Новая горничная, Бланш, оказалась «образованной выше своего положения», по словам жены последнего секретаря Гюго, которая, судя по всему, была образована гораздо ниже своего положения{1343}. Официально считалось, что Бланш, потерявшую в детстве обоих родителей, взяли на воспитание друзья Жюльетты Ланвены. На самом деле она, скорее всего, была незаконнорожденной внучкой Ланвенов{1344}. Именно по паспорту Ланвена Гюго сумел в 1851 году бежать из Франции. Позаимствовав личность Ланвена, Гюго собирался занять у него и удочеренную девушку. «Подготовительная работа» (по выражению Гюго) началась в Рождество 1872 года. Бланш заранее предупреждали о повышенном дружелюбии Гюго, но, поскольку она знала несколько его стихотворений наизусть, похоже, он соблазнил ее заочно, как и большинство его знакомых женщин.
Роман с Бланш отличается от остальных в двух важных отношениях. Во-первых, до нее Гюго почти всегда выказывал предпочтение, как он эвфемистически выражался, «первой встречной»{1345}. Случайная близость была удобна, возбуждала его любопытство с психологической и социологической точки зрения, а анонимность позволяла легче охватить суть той или иной особы: «Женщина заключена в тех женщинах». Бланш, напротив, стала объектом упорной, настойчивой страсти, первой страсти, направленной на конкретную личность со времен Леони Биар.
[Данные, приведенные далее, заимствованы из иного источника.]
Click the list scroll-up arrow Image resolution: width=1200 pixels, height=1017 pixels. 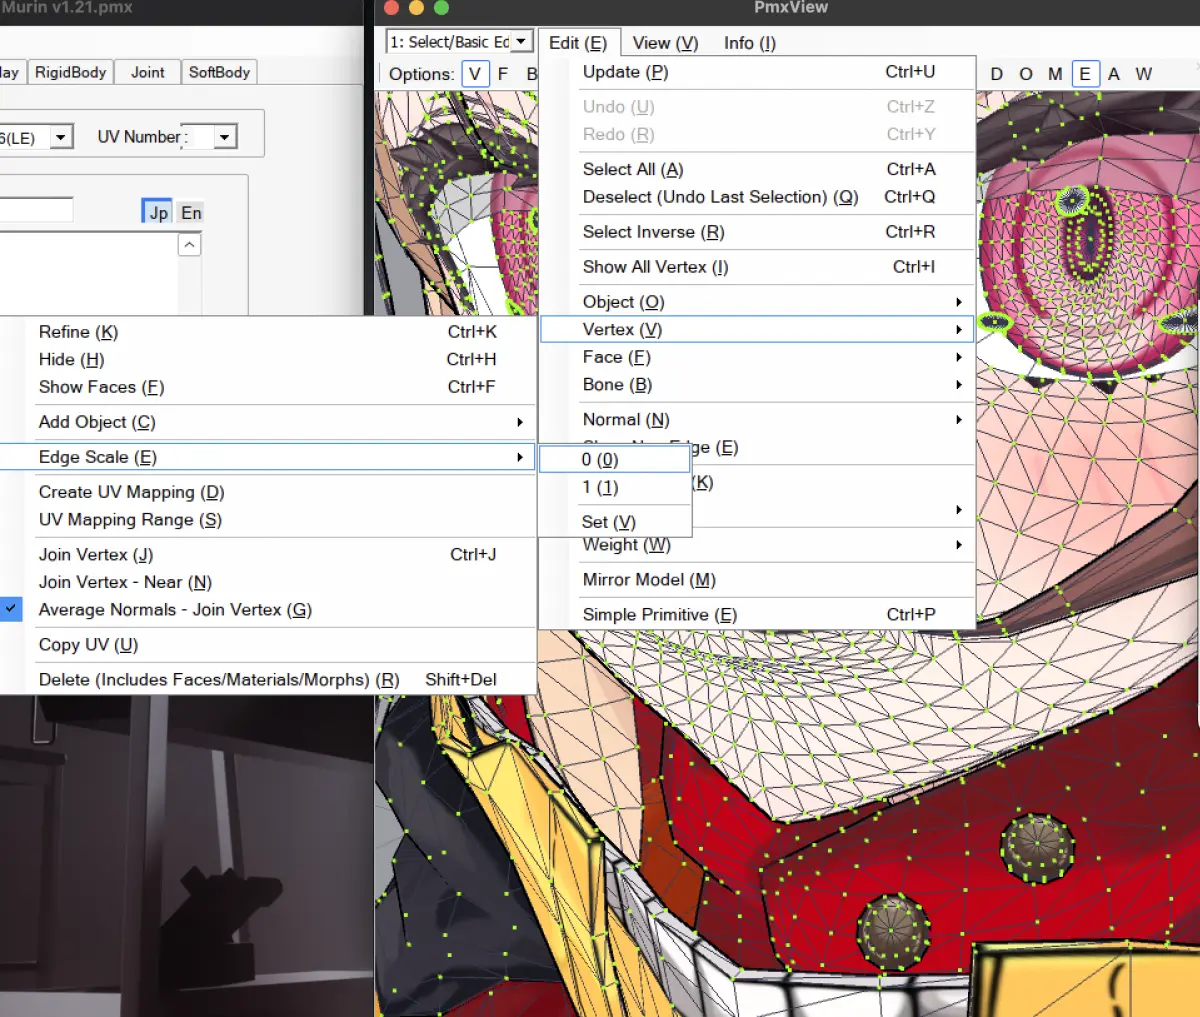190,245
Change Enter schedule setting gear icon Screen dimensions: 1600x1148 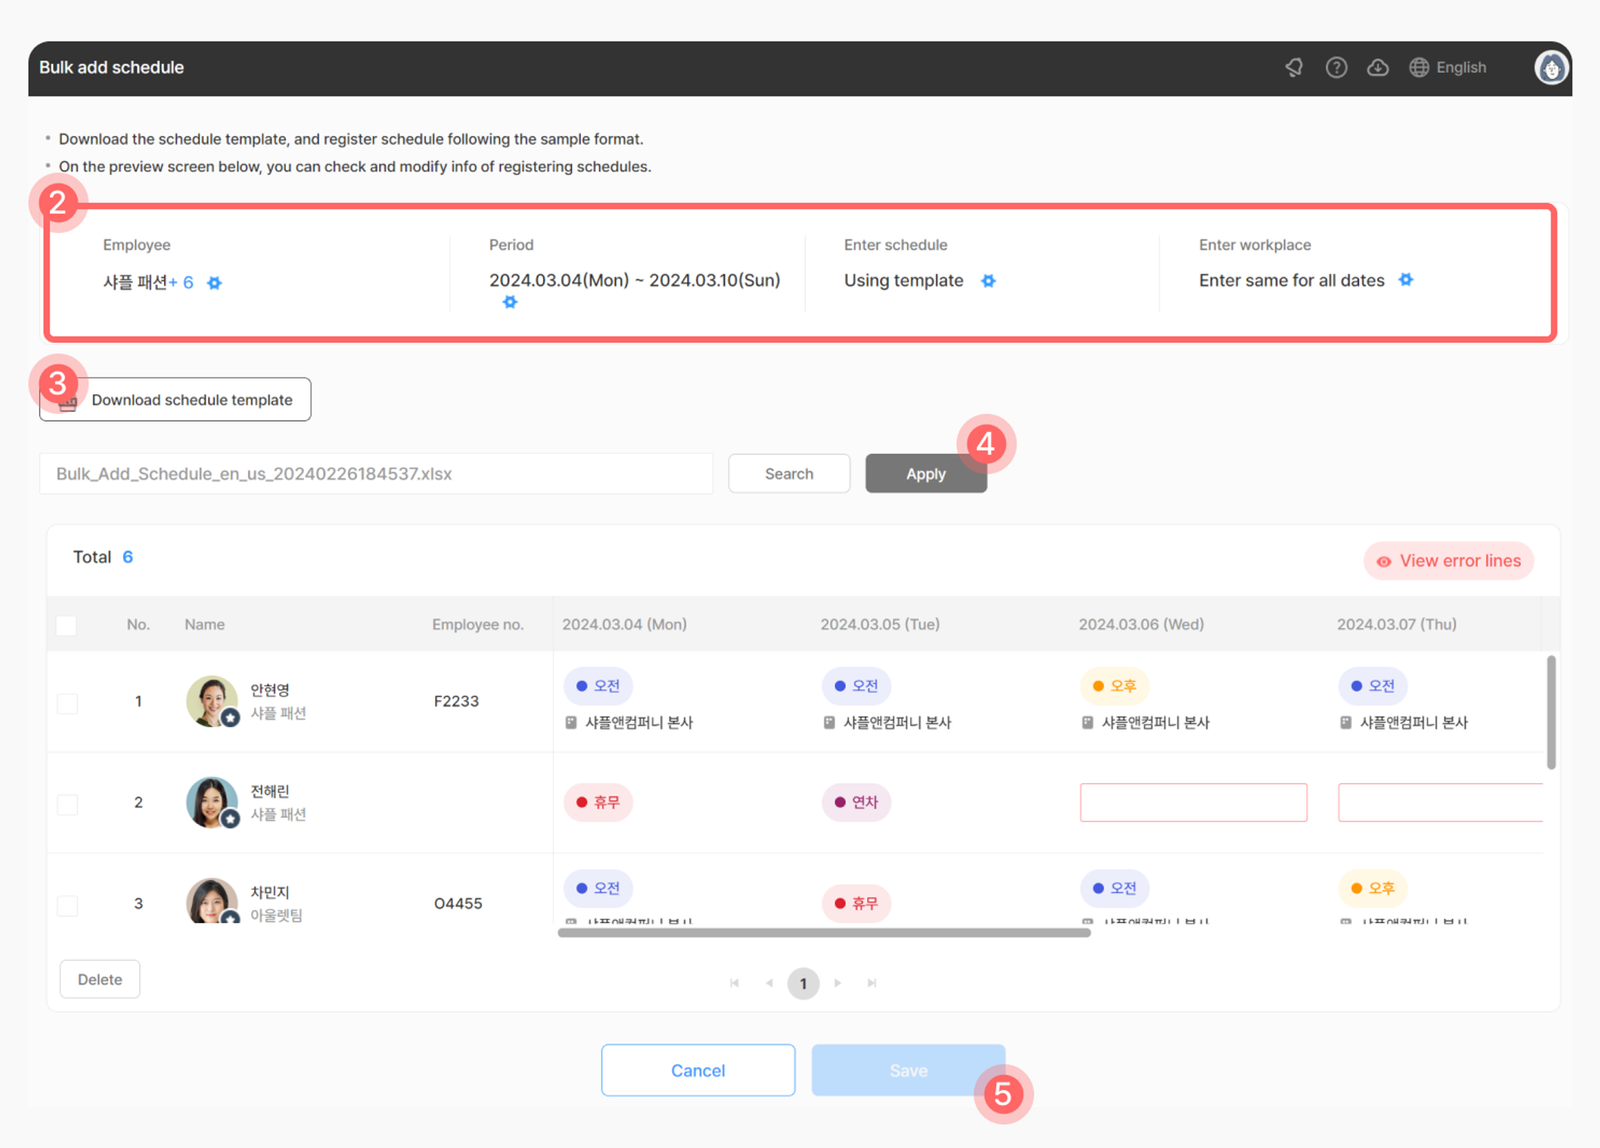click(x=988, y=281)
Во-вторых, Гюго явно встревожил разрушительный потенциал его вожделения. Его дневник раскрывает необычно острую заботу о своей главной любовнице. «Случайное горе, – записал он 5 января 1873 года. – Постараться не ранить это нежное сердце, эту великую душу». Насущным вопросом теперь был не «восторжествует ли Провидение над Злом?», но «Погубят ли похоть и одержимость мир в доме?».